Car le burn-out, ce n’est pas du tout ce que décrit l’OMS. Pour avoir rencontré plusieurs victimes et écrit de nombreux papiers sur le sujet quand j’étais journaliste, je peux l’affirmer : un burn-out c’est d’abord, comme le suggère le terme en anglais, un événement qui vous « crame » littéralement de l’intérieur ; il survient du jour au lendemain et sans signes avant-coureurs spécifiques ; il se traduit par un véritable effondrement psychique, au point que la personne est incapable de revenir au travail – l’idée même suffit à la plonger dans une profonde angoisse ; enfin, il est aussi foudroyant dans son apparition que durable dans ses manifestations, jusqu’à se prolonger plusieurs mois voire des années.
Par ailleurs, si le burn-out peut toucher tout le monde, il ne frappe pas n’importe qui. Ce sont en général des salariés compétents, efficaces, investis – surinvestis même – dotés d’une grande force de travail. Et qui pour la plupart ont du mal à dire « non ». Non à leur chef, non à leurs collègues, en particulier quand l’un ou les autres leur demandent quelque chose à la dernière minute. En Analyse Transactionnelle, on appelle cela la position de « sauveur » tant ils aiment à se rendre indispensables. Bref, ce sont des collaborateurs de rêve pour une entreprise !
On le voit, nous sommes bien loin de la description que fait l’OMS du burn-out. Or, les enjeux sont considérables selon que l’on prenne telle ou telle définition. Car en toile de fond, il y a la possibilité de reconnaître le burn-out comme une pathologie en tant que telle – et, donc, la possibilité pour un médecin de prescrire un arrêt de travail au titre d’une maladie professionnelle. Concrètement, cela veut dire aussi que ce serait alors à l’entreprise, et plus à la Sécu comme aujourd’hui, de prendre en charge les frais liés à un burn-out. Des dépenses qui pourraient, à terme, se chiffrer en dizaines de millions d’euros.
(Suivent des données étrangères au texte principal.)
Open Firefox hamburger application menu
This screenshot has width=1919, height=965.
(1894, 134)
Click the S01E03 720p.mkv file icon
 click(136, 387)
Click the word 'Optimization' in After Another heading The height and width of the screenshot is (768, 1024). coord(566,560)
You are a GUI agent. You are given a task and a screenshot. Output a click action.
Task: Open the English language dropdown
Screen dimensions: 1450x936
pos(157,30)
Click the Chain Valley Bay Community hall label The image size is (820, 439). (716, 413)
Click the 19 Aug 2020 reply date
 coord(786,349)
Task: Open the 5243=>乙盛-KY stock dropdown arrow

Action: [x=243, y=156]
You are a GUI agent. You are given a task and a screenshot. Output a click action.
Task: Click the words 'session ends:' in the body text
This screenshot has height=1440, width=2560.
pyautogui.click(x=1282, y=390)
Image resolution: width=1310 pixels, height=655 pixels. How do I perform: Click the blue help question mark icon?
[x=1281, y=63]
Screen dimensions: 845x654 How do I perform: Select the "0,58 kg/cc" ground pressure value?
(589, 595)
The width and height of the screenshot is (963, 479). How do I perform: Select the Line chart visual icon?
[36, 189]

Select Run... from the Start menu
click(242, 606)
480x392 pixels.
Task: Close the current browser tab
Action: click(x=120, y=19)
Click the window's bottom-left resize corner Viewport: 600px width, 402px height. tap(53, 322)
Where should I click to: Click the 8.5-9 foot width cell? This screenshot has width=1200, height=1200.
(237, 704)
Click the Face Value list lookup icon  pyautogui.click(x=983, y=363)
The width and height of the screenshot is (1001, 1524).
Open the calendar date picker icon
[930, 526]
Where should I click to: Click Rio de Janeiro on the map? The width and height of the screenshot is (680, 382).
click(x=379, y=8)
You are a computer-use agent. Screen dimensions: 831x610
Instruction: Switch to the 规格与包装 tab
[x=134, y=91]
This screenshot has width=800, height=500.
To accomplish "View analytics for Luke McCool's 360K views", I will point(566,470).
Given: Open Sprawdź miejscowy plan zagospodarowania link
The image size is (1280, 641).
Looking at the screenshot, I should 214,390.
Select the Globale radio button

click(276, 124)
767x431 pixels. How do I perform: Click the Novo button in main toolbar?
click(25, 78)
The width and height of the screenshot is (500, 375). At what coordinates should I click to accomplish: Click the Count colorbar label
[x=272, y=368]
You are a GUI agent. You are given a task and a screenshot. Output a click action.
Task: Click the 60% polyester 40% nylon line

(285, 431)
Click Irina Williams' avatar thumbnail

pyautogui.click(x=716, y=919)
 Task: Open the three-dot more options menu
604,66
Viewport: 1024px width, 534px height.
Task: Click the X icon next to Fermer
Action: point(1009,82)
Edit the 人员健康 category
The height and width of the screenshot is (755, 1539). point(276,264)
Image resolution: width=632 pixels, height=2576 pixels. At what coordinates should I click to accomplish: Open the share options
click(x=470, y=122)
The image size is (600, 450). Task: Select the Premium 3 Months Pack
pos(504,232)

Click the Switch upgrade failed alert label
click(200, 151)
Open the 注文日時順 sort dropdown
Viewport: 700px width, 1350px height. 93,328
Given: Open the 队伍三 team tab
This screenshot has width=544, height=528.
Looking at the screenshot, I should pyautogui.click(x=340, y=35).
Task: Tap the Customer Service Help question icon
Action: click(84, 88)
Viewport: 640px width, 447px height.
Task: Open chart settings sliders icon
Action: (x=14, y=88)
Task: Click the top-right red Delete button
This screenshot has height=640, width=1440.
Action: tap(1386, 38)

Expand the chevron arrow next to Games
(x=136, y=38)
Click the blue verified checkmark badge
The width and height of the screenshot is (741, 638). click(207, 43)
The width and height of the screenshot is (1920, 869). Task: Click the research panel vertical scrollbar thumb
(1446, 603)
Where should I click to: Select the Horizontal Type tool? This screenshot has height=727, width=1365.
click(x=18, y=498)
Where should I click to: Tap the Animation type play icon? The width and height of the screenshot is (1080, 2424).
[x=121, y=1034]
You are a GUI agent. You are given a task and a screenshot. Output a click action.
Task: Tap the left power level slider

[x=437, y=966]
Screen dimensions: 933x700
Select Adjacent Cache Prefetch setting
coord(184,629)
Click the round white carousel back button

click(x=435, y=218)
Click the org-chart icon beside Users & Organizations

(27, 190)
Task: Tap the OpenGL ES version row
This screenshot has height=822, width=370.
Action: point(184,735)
On comprend mieux dès lors pourquoi les entreprises ne veulent pas en entendre parler. Et, à l’inverse, pourquoi certains spécialistes des risques psychosociaux poussent à une définition très large, dans le seul but d’accroitre leur chiffre d’affaires. Quitte à en faire un gigantesque fourre-tout qui enlèverait au burn-out toutes ses spécificités.
anne
bien souvent le burn-out est le résultat de nombreuses causes, et certaines sont individuelles ; il sera très difficile de prouver l’origine purement professionnelle. s’attaquer aux causes collectives de souffrance au travail est plus efficace : voir Conditions de travail et satisfaction au travail : http://www.officiel-prevention.com/formation/formation-continue-a-la-securite/detail_dossier_CHSCT.php?rub=89&ssrub=139&dossid=464
Emma
Le burn-out est difficile à reconnaître. Cela reste encore assez flou à définir même si on en entend de plus en plus parler.